L’Istat ha diffuso in questi giorni i dati sull’occupazione riferiti al mese di febbraio: il tasso di disoccupazione si attesta al 9,3%, in aumento di 0,2 punti percentuali rispetto a gennaio e di 1,2 punti su base annua, il top dal 1992. Nel quarto trimestre 2011, il tasso di disoccupazione è stato pari al 9,6%, nove decimi di punto in più rispetto a un anno prima. Per quel che riguarda i giovani, a febbraio il tasso di disoccupazione sale al 31,9% (+0,9 punti rispetto a gennaio e +4,1 punti su base annua). Nel quarto trimestre del 2011, il tasso di disoccupazione dei 15-24enni è salito al 32,6% dal 29,8% dello stesso periodo del 2010.



Il dibattito a proposito della necessità di interventi per l’occupazione, in particolare per quella giovanile, è più che mai vivo; come se in questi anni non si sia fatto nulla in merito: si pensi, per esempio, al contratto di apprendistato, sostenuto da tutte le Regioni e le Parti Sociali e riaffermato in modo deciso dal governo dei Professori. Ricordiamo, tuttavia, che l’Unione europea ha chiaramente manifestato nella sua strategia per l’occupazione “Europa 2020” l’intento di tornare a essere economia protagonista nel mondo, attraverso un mercato del lavoro più inclusivo la cui effettiva occupazione sia strumento per combattere la povertà. All’economia e all’occupazione viene quindi assegnato un ruolo strumentale, la cui finalità di sviluppo è tale da consentire all’uomo di vivere dignitosamente, in condizioni di superamento degli indici di povertà.



Eppure, più che un abbattimento della povertà, quello che si sta registrando di questi tempi è una continua e inarrestabile ascesa del gettito fiscale. Non si tratta di una prerogativa italiana, la pressione fiscale sta aumentando un po’ ovunque in Europa. In Italia è ormai vicina al 50% del Prodotto interno lordo e – in prospettiva di pareggio di bilancio – ci si ostina a ridurre deficit e costi pubblici aumentando le imposte. Ciò è inutile e, forse, anche controproducente: ogni beneficio rischia, infatti, di essere annullato dall’effetto recessivo di un ulteriore aumento della pressione fiscale.
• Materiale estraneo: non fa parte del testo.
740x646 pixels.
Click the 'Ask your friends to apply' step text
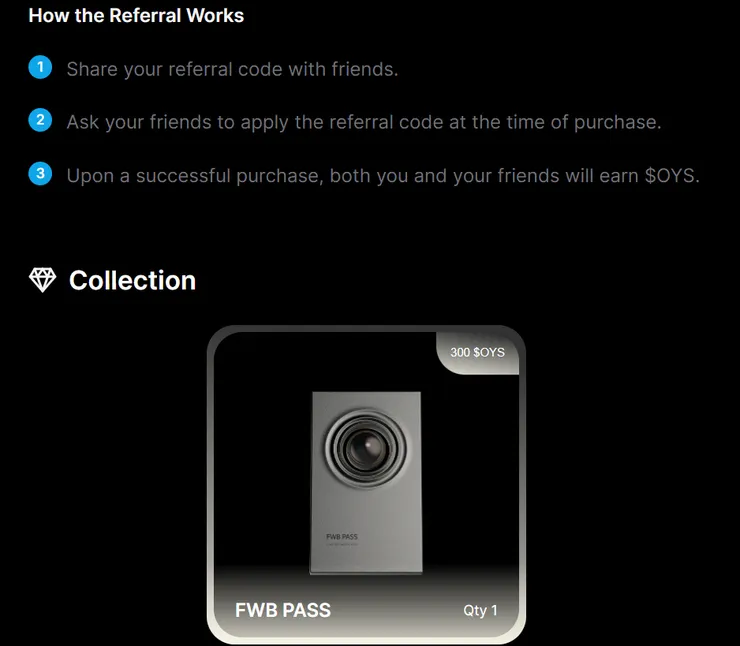[x=364, y=122]
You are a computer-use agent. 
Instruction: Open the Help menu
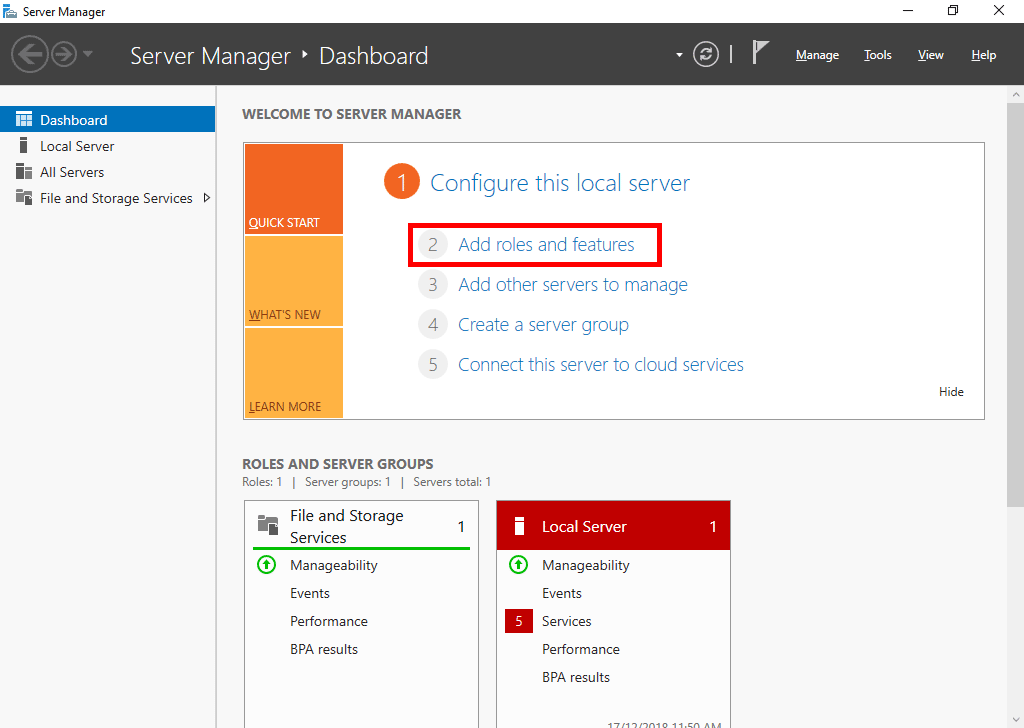coord(983,55)
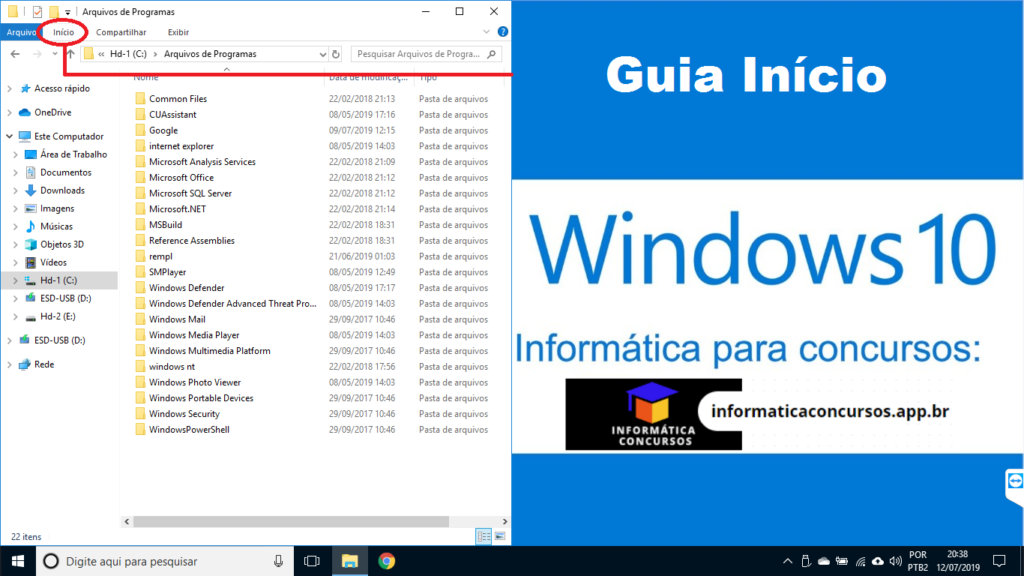Expand the Acesso rápido tree node
This screenshot has height=576, width=1024.
point(10,88)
Nelle ultime quattro manovre che si sono susseguite per correggere i nostri conti pubblici, la pressione fiscale è cresciuta di quasi 2 punti: dal 44,7% del Pil nel 2010 al 46,5% fra due anni. Le stesse manovre hanno anche ridotto le spese al netto degli interessi; a prima vista di 3 punti, dal 49,5% al 46,5% del Pil. A dire il vero, una parte significativa di questa riduzione di spesa è avvenuta mediante tagli nei trasferimenti dello Stato a Regioni, Province e Comuni. Gli enti locali non hanno supplito ai minori trasferimenti riducendo a loro volta la spesa, ma hanno aumentato alcune imposte, come ad esempio le addizionali Irpef da pochi giorni in vigore.

Si intuisce così che dei circa 5 punti di correzione dei conti pubblici attuati nei mesi scorsi, quattro sono stati ottenuti tramite aumento di imposte e uno soltanto per effetto di minori spese. Il risultato finale è che, fra due anni, la pressione fiscale complessiva (la somma delle imposte locali e nazionali) supererà il 50%. Ma, appunto, questa tendenza si sta purtroppo registrando nella maggior parte dei paesi dell’Unione. Sorge però, a questo punto, spontanea una domanda: come si può combattere la povertà alzando continuamente la pressione fiscale?

Rispetto al tema del Pil, il problema della povertà – che dovrebbe rappresentare la prima preoccupazione – pare piuttosto sottodimensionato. Il Pil è inoltre un indice estremamente complesso e per questo soggetto a molteplici interpretazioni. Sembrano a questo riguardo molto attuali le parole dell’economista pakistano Mahbub ul Haq – pioniere della teoria dello sviluppo umano – che nel 1971 si espresse così: “Ci hanno insegnato a preoccuparci del nostro Pil perché quest’ultimo si sarebbe preso cura della povertà; dobbiamo rovesciare quest’impostazione e preoccuparci della povertà, perché essa si prenderà cura del Pil”.

Il dibattito sul Prodotto interno lordo appare oggi un po’ sterile e obsoleto, alimenta di continuo l’ossessione di muovere questo indice di crescita economico e non propone nulla di concreto per lo sviluppo. Nel frattempo, il 2010 è stato anno europeo contro la povertà: il 17% della popolazione europea è attualmente considerata a rischio di povertà, cioè guadagna meno del 60% dello stipendio medio nazionale, e quasi la metà di queste persone ha un lavoro. La disoccupazione è la causa primaria, ma quell’8% della popolazione che vive sotto la soglia della povertà nonostante abbia un lavoro sta crescendo rapidamente per colpa della crisi.

Nonostante Haq e nonostante l’anno 2010, la povertà non è stata sconfitta e in molti casi è aumentata. Forse val la pena di impegnarsi per contrastarla concretamente: a parte il fine virtuoso, essa può diventare inattesa risorsa per la crescita.